All that follows is in 2018 dollars (unless noted):

Lucy's initial 1933 Goldwyn Girl salary was $2,900 a week. (if she was paid 52 weeks of the year that's an annual take of $151,000!)

Her initial Columbia salary was $935 a week. (annualized: $48,600, a comedown from Goldwyn but still:  ain't hay! especially for the depression. )

By the end of Lucy's RKO contract, she was making $54,000 a week ($2.8mil a year, again assuming she got paid for all 52 weeks).  I think her MGM contract paid the same. ($3,500/wk in 1942 dollars).  She was at one time making $1,500 a week at RKO and that's still an impressive $27,000 a WEEK today. ($1.4million for 52 weeks).

Desi bought the Chatsworth house for $322,000 in 1941.

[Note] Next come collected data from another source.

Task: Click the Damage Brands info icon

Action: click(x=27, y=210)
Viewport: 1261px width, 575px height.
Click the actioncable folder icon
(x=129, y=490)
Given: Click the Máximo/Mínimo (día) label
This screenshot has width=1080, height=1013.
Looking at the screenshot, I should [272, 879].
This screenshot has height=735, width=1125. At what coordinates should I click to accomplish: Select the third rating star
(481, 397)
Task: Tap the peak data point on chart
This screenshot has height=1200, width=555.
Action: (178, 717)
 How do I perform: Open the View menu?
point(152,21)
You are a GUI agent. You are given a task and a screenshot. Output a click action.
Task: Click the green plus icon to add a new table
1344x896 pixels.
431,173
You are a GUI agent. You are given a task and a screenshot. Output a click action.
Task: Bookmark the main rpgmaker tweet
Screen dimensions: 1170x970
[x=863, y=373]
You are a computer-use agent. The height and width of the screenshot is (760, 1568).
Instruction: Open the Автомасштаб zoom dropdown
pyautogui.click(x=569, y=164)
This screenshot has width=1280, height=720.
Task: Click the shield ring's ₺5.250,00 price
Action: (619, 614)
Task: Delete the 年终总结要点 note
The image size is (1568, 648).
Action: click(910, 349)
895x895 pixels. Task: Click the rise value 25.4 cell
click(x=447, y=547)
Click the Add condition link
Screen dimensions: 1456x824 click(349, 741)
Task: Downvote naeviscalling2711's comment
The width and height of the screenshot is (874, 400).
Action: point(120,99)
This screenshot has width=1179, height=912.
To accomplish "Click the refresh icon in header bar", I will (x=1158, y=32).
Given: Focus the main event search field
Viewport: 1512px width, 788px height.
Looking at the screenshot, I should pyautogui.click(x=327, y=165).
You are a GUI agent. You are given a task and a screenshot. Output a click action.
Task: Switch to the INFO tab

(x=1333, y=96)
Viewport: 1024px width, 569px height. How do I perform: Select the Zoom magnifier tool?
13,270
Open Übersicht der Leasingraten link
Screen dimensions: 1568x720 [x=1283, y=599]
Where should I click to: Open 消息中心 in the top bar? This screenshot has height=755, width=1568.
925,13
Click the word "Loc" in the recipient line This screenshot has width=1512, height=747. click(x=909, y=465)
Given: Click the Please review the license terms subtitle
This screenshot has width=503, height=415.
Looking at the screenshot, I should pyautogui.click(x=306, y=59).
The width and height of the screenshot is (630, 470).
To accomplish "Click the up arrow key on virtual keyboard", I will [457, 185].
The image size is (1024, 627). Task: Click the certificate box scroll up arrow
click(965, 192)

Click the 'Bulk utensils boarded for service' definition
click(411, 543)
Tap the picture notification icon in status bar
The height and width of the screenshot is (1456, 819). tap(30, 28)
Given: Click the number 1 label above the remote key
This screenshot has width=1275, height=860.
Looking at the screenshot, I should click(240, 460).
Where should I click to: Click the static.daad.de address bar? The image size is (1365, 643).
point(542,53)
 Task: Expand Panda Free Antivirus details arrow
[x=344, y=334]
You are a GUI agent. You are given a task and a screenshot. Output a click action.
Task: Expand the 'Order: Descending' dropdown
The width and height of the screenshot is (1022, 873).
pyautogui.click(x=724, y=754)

Her 3 picture deal at Columbia called for $884,000 for "Miss Grant", "Fuller Brush Girl" and her budget-busting salary for her "Magic Carpet" SUPPORTING role. 

Lucy sold Desilu in 1967 for $128million

"Wildcat" was backed with a budget of $3,000,000.  In the end, they (Desilu, the backer) had to refund $1,400,000 on advance sales when Lucy closed the show.  Top ticket price for Wildcat was $80 (Saturday night; orchestra seating)

The weekly budget for "The Lucy Show" in 1966 was $696,000.  The longer a show ran, it got a boost in budget every year so I don't know what CBS was paying for Here's Lucy by 1974.  That's one of the reasons still highly-rated, but older-audience-skewing series like "Red Skelton" and "Jackie Gleason" were cancelled. 

Lucy and Desi's combined salary for "Long Long Trailer" was $2,300,000, 16% of its budget of $14,000,000;  grossed $47,000,000.

"Yours Mine and Ours" had a budget of $19,000,000 and grossed $195,000,000

(LLT and YMO movie budgets and grosses based on wikipedia information. A direct comparison between the grosses then and the grosses today is not fair because I think movie ticket prices have outstripped inflation)

A Don Loper original would be $4,700 today.  No wonder Ricky through a fit!  ("Does Loper know any numbers besides 4-7-0-0 ??")

The amount Lucy and Ethel would have to raise to fund their portion of the Europe trip:  $28,000!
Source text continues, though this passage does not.